New Website

After spammers started submitting comments to my old wordpress site I decided I had had enough. I was getting 2-3 moderation notifications to review messages per day and they were all invariably spambots posting links to chinese fashion blogs. Not sure what that had to do with electronics projects or computers, but I guess they took a shotgun approach and just tried to spam every website with a comment box. I also didn't like the way wordpress handled pages, especially when trying to make a project-oriented blog. It's a nice CMS in theory but quickly becomes annoying to manage or edit, so I found a template and started working on a new site.

website html

Content management didn't need to be fancy, just simple and usable. I'll be writing the pages by hand in the templates. Simple, easy, and much better control over the directory structure. The only thing I'll really miss is the <code> syntax highlighting plugin. After a few minutes searching the web, though, I found an excellent replacement. In fact, it's the basis for the syntax highlighting plugin I used on the old site. It's called SyntaxHighlighter.

Installing and using it is very simple. Just download the source, unzip it, move the scripts directory to your web root, move the .css files from styles to your stylesheet directory, and edit the links in the example index.html file to point to the new locations you used for the scripts and .css files. When you're all done it should look like this:

function helloSyntaxHighlighter()
{
	return "hi!";
}

I was a bit concerned to see that the creator of SyntaxHighlighter had used xhtml for his document type, as I have taken care to keep my site fully html5 compliant. None of the tags used in the example html document provided with SyntaxHighlighter were non-standard tags, so I copied the example script over to this page and ran it through html5 validation. The page still passed the test, so I'm going to keep the html5 document type.

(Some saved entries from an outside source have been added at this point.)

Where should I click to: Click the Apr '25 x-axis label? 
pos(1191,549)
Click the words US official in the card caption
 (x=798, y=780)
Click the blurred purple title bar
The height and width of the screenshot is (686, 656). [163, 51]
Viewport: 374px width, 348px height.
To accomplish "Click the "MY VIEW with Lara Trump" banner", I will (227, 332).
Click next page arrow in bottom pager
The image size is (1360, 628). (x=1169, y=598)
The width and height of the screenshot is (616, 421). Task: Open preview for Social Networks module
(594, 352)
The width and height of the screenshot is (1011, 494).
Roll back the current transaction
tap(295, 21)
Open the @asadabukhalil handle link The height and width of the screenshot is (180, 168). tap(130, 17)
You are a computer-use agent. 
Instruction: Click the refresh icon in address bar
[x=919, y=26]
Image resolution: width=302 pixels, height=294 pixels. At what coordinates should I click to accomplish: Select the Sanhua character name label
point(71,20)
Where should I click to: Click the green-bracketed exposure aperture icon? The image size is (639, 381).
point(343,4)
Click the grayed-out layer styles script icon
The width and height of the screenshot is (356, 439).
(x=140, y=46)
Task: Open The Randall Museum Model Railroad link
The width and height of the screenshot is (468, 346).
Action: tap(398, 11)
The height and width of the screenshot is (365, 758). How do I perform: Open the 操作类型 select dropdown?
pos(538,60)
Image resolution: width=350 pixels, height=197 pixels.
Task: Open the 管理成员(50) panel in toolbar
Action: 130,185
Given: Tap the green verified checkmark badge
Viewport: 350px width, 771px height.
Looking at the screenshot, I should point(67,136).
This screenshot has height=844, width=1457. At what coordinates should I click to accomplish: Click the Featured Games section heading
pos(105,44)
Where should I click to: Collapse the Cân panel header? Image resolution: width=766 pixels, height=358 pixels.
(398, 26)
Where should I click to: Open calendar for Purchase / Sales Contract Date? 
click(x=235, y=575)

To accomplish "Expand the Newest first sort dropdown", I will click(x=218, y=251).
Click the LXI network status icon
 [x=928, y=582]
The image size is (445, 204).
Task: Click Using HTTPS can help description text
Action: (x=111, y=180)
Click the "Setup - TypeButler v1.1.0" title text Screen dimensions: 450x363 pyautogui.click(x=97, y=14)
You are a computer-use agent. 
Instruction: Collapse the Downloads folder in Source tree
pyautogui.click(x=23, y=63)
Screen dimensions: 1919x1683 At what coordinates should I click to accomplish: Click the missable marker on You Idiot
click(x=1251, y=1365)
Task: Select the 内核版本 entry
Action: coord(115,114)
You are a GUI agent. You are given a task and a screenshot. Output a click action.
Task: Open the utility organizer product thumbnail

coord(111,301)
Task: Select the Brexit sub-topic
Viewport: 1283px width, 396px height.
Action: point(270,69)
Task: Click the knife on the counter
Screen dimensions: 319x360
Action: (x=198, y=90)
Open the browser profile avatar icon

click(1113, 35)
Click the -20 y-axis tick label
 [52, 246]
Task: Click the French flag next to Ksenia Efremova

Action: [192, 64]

After the content was mostly set up I registered the site with Google Analytics and got a small code snippet that goes in the header of pages I wish to track. Signing up was very easy, since I already had a Gmail account.

google analytics

In the past I also signed up for Google's webmaster tools, which are very useful for making sure your pages are working correctly for GoogleBot to crawl them and start returning your page in search results. All that is required to set up webmaster tools is to register the site and place a small html file at your web root to allow Google to verify ownership and monitor the status of your site.